The measures will seek to starve North Korea of any remaining foreign income, adding to the damaging impact of the existing sanctions being enforced by the US and its allies. Among the measures being proposed are bans on North Korea’s trade of fishing rights and on North Korean workers being employed overseas.

Washington has also threatened new sanctions against Chinese finance houses allegedly doing business in North Korea. This is despite evidence that China’s own measures against Pyongyang, including the suspension of coal purchases—the North’s previous biggest revenue earner—are already having a severe effect. North Korean exports to China, its main market, fell 35 percent month-on-month in March, down to just $US114.56 million, according to Chinese customs data.

The Trump administration’s focus on China, accompanied by demands that Beijing take action to stop North Korea’s missile and nuclear programs, aims to destabilise not just North Korea but China as well. Washington has continued to insist that China must do more, despite the Beijing leadership protesting that it has little control over Pyongyang and appealing for a partnership with the US to resolve the crisis via dialogue.

For all Beijing’s efforts to appease Washington, the Pentagon this week installed a Terminal High-Altitude Area Defence (THAAD) anti-missile battery in South Korea, defying protests by both China and Russia.

Far from being a defensive weapon, the THAAD facility can conduct surveillance deep into China and Russia. Its purpose is to prevent any retaliation in the event of a US first-strike nuclear attack.

Facing intense public opposition in South Korea to the THAAD deployment, the US brought forward the installation to preempt the outcome of the May 9 presidential election to replace the impeached Park Geun-hye.

The Pentagon’s belligerence was underscored when Admiral Harry Harris, commander of the US Pacific Command, told a US Congressional hearing this week that the THAAD system would be operational within days. Harris declared the battery would destroy any missile aimed at US forces. “If it flies, it will die,” Harris said.

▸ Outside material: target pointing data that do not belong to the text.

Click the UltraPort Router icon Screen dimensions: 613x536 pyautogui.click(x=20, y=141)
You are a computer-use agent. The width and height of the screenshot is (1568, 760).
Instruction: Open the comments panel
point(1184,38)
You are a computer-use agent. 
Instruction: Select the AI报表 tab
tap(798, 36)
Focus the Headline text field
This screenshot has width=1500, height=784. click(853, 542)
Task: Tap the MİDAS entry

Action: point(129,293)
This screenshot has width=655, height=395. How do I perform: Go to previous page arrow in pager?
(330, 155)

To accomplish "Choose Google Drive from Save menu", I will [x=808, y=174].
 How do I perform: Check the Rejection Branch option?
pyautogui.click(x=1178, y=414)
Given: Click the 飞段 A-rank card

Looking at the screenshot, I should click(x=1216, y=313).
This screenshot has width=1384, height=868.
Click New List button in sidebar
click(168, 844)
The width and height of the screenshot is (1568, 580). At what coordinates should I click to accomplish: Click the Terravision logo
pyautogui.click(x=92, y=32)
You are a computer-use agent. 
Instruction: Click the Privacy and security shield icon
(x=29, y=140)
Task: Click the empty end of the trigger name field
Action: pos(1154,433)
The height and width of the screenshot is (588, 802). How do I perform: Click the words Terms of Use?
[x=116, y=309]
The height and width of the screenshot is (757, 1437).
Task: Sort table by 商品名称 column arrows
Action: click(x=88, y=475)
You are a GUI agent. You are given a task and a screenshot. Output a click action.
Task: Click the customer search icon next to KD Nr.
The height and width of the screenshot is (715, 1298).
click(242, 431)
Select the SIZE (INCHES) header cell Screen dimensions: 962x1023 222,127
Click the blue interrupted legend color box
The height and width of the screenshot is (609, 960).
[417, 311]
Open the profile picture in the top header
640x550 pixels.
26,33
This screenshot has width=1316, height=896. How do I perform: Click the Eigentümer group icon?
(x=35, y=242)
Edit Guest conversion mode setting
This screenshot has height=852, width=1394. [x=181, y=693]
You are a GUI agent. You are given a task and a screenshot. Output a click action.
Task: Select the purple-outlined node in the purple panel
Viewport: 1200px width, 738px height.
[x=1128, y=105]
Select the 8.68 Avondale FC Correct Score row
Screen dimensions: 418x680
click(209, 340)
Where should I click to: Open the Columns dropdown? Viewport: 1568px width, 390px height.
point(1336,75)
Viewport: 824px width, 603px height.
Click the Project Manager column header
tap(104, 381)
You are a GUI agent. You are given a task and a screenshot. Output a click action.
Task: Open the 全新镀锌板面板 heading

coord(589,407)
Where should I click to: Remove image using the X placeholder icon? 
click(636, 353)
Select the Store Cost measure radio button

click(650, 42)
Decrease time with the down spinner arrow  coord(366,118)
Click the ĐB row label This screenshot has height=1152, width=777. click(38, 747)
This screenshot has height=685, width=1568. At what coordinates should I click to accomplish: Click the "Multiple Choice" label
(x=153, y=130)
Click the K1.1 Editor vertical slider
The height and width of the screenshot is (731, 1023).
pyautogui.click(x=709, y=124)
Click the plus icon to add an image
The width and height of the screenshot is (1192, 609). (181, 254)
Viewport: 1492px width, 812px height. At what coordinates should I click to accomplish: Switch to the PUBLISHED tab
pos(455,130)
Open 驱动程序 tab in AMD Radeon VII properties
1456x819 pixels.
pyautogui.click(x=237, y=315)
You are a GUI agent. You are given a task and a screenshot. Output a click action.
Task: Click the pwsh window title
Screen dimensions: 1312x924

China’s Foreign Ministry expressed “grave concern.” It said the THAAD deployment broke the strategic balance in the region and ratcheted up the tension on the Korean Peninsula. China urged the US and South Korea to withdraw the equipment, and warned that China would take necessary actions “to safeguard its own interests.”

Yesterday, China announced it would conduct live-fire drills and test new weapons to counter the THAAD system. A military spokesperson said the exercises would simulate counter-attack scenarios, including launching preemptive strikes to knock out the THAAD using anti-radiation, surface-to-surface or cruise missiles.

In Moscow, China and Russia conducted their third joint anti-missile press conference, saying the THAAD deployment aimed to weaken their strategic capability and the two countries would take further action to safeguard their security interests.

“Unilaterally strengthening an anti-missile system is a move to achieve absolute military advantage, which would escalate tensions, trigger regional confrontation or even spark an arms race,” China’s Central Military Commission spokesman Cai Jun said.

Further fuelling the escalating tensions and uncertainty, the Rand Corporation, a Pentagon-linked think tank, this week released a report pointing to likely North Korean regime-change operations by the US. Citing senior officials who have defected, the report asserted that wealthy North Korean elites increasingly regarded Kim Jong-un as weak and ineffective. The report advocated steps to reach out to these elites in order to facilitate the unification of Korea along capitalist lines.

Such a regime-change intervention would seek to establish a pro-US state on China’s border, as Washington sought to do during the 1950–53 Korean War, as part of a wider drive to assert unchallenged US hegemony over the Asia-Pacific region.